Amid the searing drought and strict water regulations in California, residents of a posh West Los Angeles neighborhood are trying to track down an unidentified offender who has guzzled an astonishing 11.8 million gallons of precious resource in one year.
Dwelling in one of the richest residential enclaves in the United States, the thirsty resident’s identity remains a mystery. However, due to his atrocious and prodigious overuse of water, infuriated neighbors have dubbed him the “Wet Prince of Bel-Air.”
While people all over the parched state are making painful sacrifices to cut back on their water usage, this unknown water hog has wasted enough amount of water to flush a toilet 20,000 times a day for an entire year, to fill an Olympic swimming pool every three weeks, or the Royal Albert Hall in two years.

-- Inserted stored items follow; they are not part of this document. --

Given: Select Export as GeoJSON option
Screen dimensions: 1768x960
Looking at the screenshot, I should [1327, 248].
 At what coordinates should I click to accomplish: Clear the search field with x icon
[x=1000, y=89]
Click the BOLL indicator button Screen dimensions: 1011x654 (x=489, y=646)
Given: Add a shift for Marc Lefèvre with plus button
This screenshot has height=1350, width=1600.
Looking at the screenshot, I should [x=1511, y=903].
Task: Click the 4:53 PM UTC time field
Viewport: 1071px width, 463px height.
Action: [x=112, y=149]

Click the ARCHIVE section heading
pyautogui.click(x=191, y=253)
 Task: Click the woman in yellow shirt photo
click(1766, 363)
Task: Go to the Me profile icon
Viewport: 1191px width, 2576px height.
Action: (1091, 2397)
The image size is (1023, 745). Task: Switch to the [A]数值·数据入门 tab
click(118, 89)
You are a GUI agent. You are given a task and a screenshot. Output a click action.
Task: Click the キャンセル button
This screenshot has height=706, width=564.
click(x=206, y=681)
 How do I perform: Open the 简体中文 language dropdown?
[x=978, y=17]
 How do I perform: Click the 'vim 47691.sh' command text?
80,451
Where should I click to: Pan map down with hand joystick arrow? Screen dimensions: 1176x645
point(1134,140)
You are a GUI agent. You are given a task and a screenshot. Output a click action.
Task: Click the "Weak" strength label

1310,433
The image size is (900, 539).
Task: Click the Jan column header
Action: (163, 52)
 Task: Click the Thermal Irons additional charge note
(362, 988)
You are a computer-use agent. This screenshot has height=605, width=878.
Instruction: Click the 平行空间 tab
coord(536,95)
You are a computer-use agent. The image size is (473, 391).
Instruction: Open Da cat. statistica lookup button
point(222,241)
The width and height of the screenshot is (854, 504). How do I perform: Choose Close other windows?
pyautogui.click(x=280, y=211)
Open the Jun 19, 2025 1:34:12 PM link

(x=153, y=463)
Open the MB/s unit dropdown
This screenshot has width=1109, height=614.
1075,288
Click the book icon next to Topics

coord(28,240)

Moreover, the extravagant water consumption could have sustained around 90 average California households, according to the Center for Investigative Reporting, which also revealed that the prince’s annual water bill likely topped $90,000.
“It’s hard to imagine how someone could use so much water,” Max Gomberg, climate and conservation manager at the State Water Resources Control Board, told the Guardian. “It’s appalling. What are they doing on that property?”
In a state where washing a car with a hose can lead to a $500 fine, the Wet Prince of Bel Air has certainly irked a lot of local residents, who are desperate to find out the true identity of the state’s top water offender.
“It’s selfish and self-indulgent,” said local resident Kate Stensland. “What’s the bottom line? For these people it seems to be: ‘Well, it’s not me, not my world, it has nothing to do with me.’”
Apparently, many wealthy Californians choose to pay the fines and continue with their normal water usage — filling their humongous pools, watering their expansive lawns and having extravagant fountains. However, these fines are too much to bear for average earning households and can cause financial panic among lower-income homes.
Even though the state officials claim that they can turn the water off after repeated violations, there have been no reported cases of the extreme measure as of yet — and after a year of water wastage in Bel-Air, it seems unlikely that the authorities will take any concrete measures to put a stop to this man’s unregulated water consumption.
Since the Los Angeles city has refused to reveal the identity of Wet Prince of Bel Air, L.A.Times has noted that a “drought posse” has formed to study the flow of water through gutters in an attempt to find who is using all the water.
While this group has employed drones to monitor the situation, some neighbors believe that it is not one single person who is using all this water. They believe its several people who are using the precious resource.